Médecine des voyages
Plusieurs foyers épidémiques de diphtérie ont été notifiés fin 2012 - début 2013 dans le Nord du Laos, dont plus de 100 cas dans la province montagneuse de Huaphan. La résurgence de cette maladie évitable par la vaccination était-elle due à une couverture vaccinale insuffisante ou à un manque d'efficacité des vaccins utilisés ?
Pour répondre à cette question, une enquête de terrain a été menée dans deux districts de la province de Huaphan par l'Institut de la Francophonie pour la Médecine Tropicale (IFMT) en collaboration avec Médecins Sans Frontières (MSF) et l'Institut Pasteur du Laos (IPL).

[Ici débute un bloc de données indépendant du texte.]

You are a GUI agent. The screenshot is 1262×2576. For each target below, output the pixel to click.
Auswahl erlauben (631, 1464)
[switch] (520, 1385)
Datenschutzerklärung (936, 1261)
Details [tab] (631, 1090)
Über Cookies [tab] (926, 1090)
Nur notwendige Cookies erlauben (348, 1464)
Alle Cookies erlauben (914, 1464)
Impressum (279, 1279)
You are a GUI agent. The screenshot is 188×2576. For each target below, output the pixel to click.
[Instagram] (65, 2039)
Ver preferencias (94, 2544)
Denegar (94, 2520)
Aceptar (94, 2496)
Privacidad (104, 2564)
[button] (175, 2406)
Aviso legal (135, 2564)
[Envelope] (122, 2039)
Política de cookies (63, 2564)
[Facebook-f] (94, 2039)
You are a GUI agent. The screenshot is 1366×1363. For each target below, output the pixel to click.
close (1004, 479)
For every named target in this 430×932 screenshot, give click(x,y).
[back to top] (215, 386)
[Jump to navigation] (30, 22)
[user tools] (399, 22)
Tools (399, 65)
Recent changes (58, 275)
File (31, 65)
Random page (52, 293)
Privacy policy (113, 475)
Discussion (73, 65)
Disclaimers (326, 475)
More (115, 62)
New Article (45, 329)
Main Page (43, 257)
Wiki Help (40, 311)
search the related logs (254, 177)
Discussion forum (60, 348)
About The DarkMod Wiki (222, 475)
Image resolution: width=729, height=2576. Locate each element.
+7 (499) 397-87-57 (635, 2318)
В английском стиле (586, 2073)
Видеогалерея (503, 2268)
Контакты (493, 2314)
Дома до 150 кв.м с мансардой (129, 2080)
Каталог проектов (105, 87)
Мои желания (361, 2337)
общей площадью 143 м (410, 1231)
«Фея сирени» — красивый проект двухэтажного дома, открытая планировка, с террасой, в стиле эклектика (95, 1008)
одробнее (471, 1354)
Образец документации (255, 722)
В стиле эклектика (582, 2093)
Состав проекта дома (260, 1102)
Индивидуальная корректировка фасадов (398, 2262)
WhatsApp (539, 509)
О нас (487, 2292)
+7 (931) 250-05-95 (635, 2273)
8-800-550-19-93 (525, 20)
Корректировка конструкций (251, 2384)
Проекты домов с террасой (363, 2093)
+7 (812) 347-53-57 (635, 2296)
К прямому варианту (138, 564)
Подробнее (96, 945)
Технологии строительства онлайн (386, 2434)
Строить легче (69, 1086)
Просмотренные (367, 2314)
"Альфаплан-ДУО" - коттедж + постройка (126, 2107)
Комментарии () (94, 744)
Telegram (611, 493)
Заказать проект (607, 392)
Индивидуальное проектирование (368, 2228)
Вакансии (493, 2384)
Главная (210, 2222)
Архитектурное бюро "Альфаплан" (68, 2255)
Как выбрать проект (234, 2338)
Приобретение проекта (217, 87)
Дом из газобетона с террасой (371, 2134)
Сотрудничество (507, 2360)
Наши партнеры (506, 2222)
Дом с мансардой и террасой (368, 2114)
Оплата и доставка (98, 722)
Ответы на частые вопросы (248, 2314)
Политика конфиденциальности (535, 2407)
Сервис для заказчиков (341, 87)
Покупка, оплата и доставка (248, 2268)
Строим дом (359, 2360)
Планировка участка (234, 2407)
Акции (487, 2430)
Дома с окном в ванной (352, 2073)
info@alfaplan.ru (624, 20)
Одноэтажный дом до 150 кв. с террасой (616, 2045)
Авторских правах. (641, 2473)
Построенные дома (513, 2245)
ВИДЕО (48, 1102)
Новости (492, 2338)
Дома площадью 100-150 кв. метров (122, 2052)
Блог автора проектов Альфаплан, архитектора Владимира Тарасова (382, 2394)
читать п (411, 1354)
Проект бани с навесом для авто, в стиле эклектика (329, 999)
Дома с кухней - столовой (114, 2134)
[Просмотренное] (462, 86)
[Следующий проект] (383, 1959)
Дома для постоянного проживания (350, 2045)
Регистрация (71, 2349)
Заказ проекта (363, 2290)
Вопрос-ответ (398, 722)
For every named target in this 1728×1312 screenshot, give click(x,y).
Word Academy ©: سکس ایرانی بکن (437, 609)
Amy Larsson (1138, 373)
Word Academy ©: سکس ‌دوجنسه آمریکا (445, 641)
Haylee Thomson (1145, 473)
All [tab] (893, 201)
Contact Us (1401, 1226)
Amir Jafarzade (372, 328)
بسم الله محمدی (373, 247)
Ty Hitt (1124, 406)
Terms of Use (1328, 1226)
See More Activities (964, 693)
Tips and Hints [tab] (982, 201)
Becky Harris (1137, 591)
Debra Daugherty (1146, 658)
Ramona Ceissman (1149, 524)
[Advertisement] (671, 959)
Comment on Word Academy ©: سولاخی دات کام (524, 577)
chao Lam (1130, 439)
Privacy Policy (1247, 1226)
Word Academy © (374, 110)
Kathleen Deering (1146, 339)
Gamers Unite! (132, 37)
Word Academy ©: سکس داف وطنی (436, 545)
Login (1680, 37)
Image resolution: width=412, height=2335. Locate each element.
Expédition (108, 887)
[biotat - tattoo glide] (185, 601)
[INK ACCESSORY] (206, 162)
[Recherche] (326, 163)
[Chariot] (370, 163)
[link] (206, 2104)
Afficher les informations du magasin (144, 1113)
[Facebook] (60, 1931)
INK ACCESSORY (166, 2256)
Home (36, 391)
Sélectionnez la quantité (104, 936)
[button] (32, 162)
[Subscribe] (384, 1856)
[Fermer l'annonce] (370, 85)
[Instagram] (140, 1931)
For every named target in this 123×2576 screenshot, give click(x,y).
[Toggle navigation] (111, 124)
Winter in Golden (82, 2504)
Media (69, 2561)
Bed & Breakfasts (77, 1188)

L'enquête transversale par échantillonnage en grappes a porté sur 132 enfants âgés de 12 à 59 mois. On a relevé les données socio-démographiques, l'état nutritionnel, les antécédents vaccinaux et un prélèvement de sang veineux a été effectué pour dosage ELISA des IgG anti-diphtériques et anti-tétaniques dans le sérum.
Les taux de couverture vaccinale DTC (diphtérie – tétanos – coqueluche) établis à partir des certificats de vaccination (n = 66) ou, en leur absence, d'après les réponses des parents (n = 66), étaient de 85,6 % pour la première dose, 69,7 % pour la seconde dose, et seulement 59,8 % pour la troisième dose. Ce taux, très inférieur à l'objectif national de 90 %, était beaucoup plus élevé chez les enfants avec certificat de vaccination (83,3 %) que chez les enfants sans certificat de vaccination (36,4 %).
Globalement, 63,6 % des enfants avaient des anticorps détectables contre la diphtérie et 71,2 % contre le tétanos. Les facteurs indépendamment associés à la non-vaccination contre la diphtérie étaient l'éloignement du centre de santé le plus proche (OR 6,35 [IC95 % 1,4-28,8], p = 0,01), l'appartenance à l'ethnie minoritaire Lao Theung (OR 12,2 [IC95 % 1,74-85,4], p = 0,01) et le manque de conseils de vaccination donnés à la naissance (OR 9,8 [IC95 % 1,5-63,8], p = 0,01), alors que le niveau d'éducation de la mère était un facteur de protection (OR 0,08 [IC95 % 0,008-0,81], p = 0,03). La plupart des parents ont avancé leurs difficultés financières comme principale raison de non-vaccination des enfants. Bien que la vaccination soit gratuite, le coût du voyage et de la perte d'une journée de travail représentent un obstacle financier majeur dans une population rurale pauvre.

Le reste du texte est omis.